Dating Trooper said...

Hi there LV,
Wow are you ever justified in having a sobfest over that little bomb. I agree with Mimi, he made a serious error in judgment in how he told you. And you deserve to wallow for just a little bit before picking yourself back up and keeping fighting the good fight. I know you will.

This news also confirms my belief that most men who are still single at this stage in their lives (I assume late 30s, early 40s?) probably need a push to commit. Like a baby. That being said, most respectable women wouldn't feel comfortable with that kind of heavy shove. Frustrating to say the least.

Hang in there girl.
DT

Loverville said...

Thanks for all the lovely words of encouragement, all!

Here's the thing: is it better to be told that sort of thing via email / phone... or in person? Also: we're "technically" just friends, and have been for a while. I'm sure he has *some* clue that I have feelings for him, not sure how much.

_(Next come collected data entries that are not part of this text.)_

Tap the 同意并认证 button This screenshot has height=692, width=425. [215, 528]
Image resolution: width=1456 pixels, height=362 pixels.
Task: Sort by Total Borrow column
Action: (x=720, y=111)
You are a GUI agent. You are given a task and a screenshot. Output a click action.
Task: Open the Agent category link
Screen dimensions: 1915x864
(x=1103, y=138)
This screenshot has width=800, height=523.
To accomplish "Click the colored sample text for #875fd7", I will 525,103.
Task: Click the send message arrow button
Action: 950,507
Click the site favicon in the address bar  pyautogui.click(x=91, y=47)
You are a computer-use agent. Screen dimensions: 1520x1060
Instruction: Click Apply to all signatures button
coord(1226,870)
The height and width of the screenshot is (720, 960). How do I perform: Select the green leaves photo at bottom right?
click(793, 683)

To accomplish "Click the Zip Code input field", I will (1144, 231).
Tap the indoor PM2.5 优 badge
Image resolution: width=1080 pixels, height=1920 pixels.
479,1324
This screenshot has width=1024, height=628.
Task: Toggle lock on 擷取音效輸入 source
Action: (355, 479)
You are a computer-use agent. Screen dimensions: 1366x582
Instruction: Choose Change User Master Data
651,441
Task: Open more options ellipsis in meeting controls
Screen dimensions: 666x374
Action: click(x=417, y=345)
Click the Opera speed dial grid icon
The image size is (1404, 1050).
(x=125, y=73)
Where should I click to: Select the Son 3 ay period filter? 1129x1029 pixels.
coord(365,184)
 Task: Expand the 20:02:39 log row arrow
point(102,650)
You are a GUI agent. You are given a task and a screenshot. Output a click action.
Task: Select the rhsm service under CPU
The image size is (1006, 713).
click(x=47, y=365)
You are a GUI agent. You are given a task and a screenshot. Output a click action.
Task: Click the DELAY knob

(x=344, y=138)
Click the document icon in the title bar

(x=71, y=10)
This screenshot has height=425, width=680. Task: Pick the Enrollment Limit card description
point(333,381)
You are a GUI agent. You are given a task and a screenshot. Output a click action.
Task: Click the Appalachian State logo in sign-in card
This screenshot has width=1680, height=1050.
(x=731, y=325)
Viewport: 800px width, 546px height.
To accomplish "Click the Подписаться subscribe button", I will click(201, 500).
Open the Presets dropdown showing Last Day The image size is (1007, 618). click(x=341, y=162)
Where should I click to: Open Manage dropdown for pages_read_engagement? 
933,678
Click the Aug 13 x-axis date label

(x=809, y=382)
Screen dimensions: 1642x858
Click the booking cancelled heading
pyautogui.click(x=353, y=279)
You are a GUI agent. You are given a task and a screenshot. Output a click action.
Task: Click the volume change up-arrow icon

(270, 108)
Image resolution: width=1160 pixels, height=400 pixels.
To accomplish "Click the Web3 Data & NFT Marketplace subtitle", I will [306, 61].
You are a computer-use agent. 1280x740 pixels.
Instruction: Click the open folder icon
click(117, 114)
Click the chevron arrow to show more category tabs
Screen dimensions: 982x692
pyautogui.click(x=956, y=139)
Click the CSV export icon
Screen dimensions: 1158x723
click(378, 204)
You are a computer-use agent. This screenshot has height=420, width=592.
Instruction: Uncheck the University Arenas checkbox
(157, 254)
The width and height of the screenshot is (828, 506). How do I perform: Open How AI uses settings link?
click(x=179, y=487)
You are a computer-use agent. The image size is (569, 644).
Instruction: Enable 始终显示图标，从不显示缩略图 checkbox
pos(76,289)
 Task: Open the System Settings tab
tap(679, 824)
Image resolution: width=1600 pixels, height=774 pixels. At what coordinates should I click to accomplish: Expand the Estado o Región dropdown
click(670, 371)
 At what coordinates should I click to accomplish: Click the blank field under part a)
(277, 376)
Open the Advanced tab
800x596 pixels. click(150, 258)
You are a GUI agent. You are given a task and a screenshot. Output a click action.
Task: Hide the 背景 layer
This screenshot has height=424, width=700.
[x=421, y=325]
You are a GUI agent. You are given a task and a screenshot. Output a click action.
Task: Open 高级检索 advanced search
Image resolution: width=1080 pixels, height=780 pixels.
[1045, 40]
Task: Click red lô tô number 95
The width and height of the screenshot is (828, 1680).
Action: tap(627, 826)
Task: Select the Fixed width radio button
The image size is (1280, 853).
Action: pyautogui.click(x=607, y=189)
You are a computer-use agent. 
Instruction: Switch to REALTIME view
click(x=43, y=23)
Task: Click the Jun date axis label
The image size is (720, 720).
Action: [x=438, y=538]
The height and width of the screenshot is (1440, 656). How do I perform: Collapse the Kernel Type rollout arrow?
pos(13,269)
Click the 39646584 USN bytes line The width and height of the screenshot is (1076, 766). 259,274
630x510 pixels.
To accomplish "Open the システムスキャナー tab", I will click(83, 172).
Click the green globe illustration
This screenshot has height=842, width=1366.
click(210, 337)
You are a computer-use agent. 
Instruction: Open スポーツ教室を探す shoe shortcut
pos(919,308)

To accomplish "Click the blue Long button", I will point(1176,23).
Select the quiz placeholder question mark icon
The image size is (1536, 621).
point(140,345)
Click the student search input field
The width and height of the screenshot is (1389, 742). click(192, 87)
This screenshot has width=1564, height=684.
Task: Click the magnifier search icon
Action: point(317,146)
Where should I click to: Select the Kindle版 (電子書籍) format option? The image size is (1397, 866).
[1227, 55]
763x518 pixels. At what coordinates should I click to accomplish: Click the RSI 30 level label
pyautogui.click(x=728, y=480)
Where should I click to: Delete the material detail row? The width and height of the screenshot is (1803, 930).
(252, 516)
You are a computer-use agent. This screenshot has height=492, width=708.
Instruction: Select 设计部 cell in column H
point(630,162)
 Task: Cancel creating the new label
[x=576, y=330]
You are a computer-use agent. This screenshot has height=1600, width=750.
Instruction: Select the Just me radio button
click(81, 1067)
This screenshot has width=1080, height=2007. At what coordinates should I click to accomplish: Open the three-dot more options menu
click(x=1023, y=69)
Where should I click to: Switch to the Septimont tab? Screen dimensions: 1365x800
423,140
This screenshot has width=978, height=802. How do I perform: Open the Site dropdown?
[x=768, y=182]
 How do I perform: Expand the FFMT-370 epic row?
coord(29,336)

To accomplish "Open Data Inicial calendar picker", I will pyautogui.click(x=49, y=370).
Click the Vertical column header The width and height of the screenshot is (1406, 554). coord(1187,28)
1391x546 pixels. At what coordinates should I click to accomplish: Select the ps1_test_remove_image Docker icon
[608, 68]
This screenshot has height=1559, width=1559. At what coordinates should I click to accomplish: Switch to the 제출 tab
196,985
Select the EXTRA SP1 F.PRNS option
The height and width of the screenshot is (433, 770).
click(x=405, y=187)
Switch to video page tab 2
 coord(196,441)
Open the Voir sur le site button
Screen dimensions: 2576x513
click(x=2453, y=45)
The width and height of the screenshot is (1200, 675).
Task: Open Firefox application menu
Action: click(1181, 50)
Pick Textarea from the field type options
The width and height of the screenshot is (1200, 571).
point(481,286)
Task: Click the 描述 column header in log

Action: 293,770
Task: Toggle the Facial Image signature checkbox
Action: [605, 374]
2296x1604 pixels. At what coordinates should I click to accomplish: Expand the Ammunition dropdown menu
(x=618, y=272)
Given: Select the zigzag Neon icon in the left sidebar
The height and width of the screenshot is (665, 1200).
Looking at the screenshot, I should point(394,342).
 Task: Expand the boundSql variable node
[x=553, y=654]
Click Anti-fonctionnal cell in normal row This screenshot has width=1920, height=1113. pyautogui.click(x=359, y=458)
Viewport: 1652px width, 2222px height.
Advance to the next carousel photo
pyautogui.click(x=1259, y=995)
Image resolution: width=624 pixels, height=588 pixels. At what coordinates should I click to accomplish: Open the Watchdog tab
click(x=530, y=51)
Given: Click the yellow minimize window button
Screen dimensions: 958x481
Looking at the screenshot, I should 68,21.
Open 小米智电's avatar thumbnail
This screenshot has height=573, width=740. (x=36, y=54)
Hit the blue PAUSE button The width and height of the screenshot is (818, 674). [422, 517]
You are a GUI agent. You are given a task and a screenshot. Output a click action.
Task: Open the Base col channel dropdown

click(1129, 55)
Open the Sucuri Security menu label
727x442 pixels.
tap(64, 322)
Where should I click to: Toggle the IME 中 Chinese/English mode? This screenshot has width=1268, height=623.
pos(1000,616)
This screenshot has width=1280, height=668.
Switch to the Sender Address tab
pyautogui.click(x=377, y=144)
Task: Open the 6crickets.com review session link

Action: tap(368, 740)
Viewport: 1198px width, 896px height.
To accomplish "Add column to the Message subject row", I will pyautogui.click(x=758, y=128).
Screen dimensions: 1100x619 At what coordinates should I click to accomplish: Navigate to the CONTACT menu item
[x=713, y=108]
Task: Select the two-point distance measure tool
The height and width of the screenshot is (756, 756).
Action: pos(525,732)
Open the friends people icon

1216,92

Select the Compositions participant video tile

DT, to answer your question, he's in his early 40s. And Mimi, I asked if they'd be getting married -- it sounds like at some point, yes.

After a restless night of sleep, feeling a bit better so far... no sobbing (yet!) today! :)

Thanks again... it really is cathartic to get this out there, and get this response.

Anonymous said...

This totally sucks.

To be objective: It sounds that he likes you a lot, he just likes her more. Or, rather, he is attracted to her more.

To be predictive: I would assume they will be married within two years. Why wouldn't they be? What would split them up at this point? Only a seriously disabled or medically fragile child, to be blunt.

Even if the pregnancy wasn't planned on his part, it probably was planned on hers, or at least not unplanned. If she really didn't want to be pregnant, she knows how to prevent it. From what he told you, he is fine with it, even if it is taking him a bit of time to warm to the idea.

I am so sorry. I know how much this hurts.

Simone Grant said...

Wow, that completely sucks. FWIW, I completely agree with the others. He should have disclosed his new relationship + baby on the way much earlier and the fact that he didn't makes him out to be kinda a jerk.

It's so easy to inflate how wonderful someone is once they become unattainable. We all do it. In this case, try focusing on how mad you'd be if you were his new, pregnant gf sitting at home while he was out having dinner with a girl he used to date. That's what I'd do.

You deserve better.

CoatMan said...

Hope that a new door will open soon? Haven't you just described two potentially open doors in this very post? Best wishes for both of them!